• _Record excerpts_
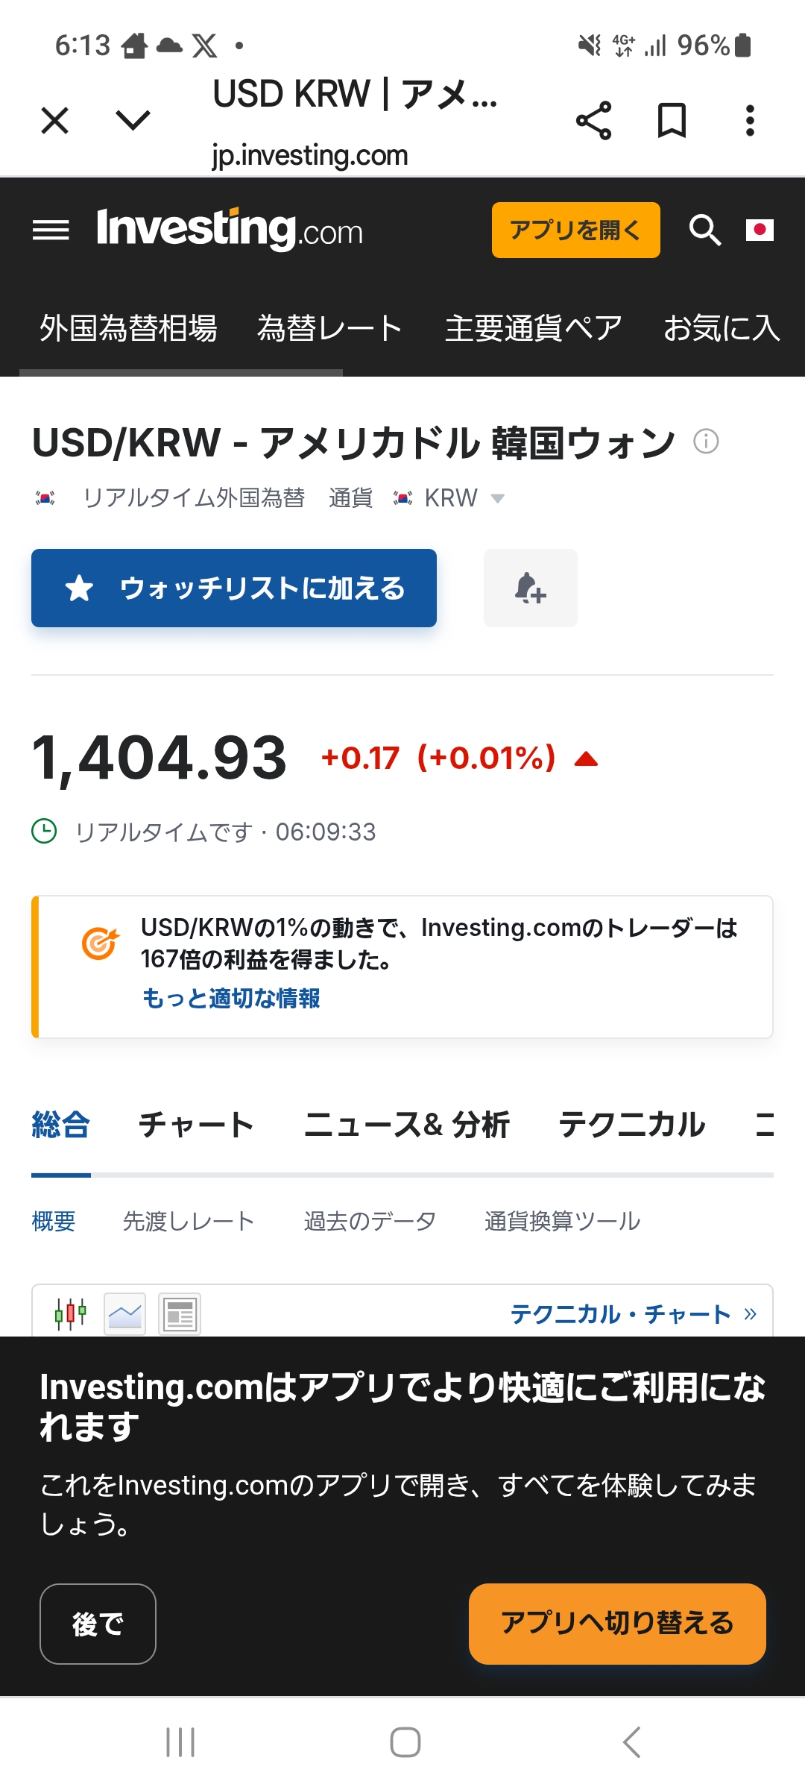The height and width of the screenshot is (1790, 805).
Task: Expand the browser tab chevron down
Action: [133, 119]
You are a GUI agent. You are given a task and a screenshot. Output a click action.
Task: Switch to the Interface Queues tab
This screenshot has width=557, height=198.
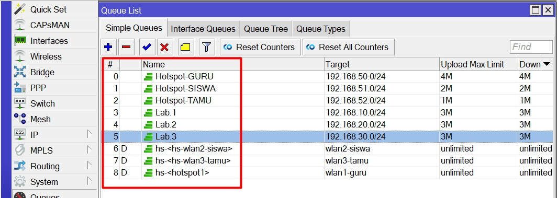[203, 29]
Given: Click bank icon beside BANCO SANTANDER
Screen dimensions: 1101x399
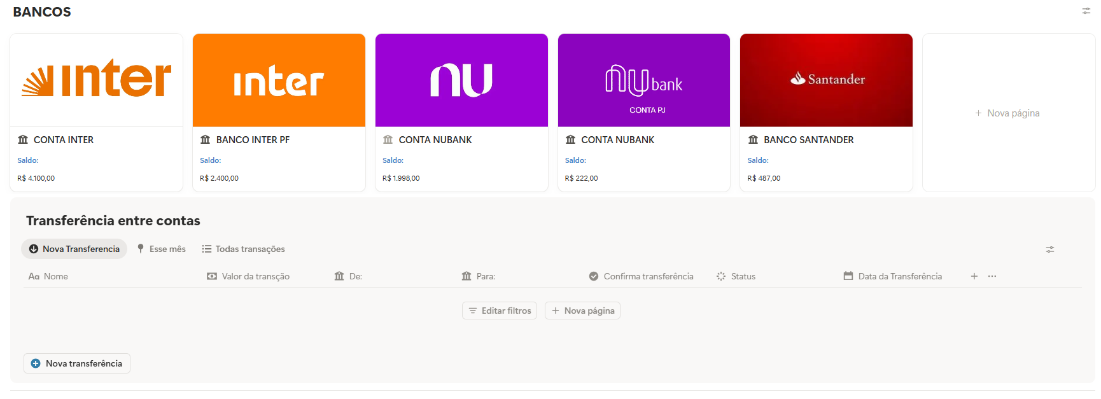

• _Set problem_
Copy out the lines of all the records above word for word, leaving out the pictures.

• _Written response_
The height and width of the screenshot is (1790, 805).
Task: Expand the browser tab chevron down
Action: [133, 119]
You are a GUI agent. You are given a task and a screenshot. Output a click action.
Task: Switch to the Interface Queues tab
This screenshot has width=557, height=198.
[203, 29]
Given: Click bank icon beside BANCO SANTANDER
Screen dimensions: 1101x399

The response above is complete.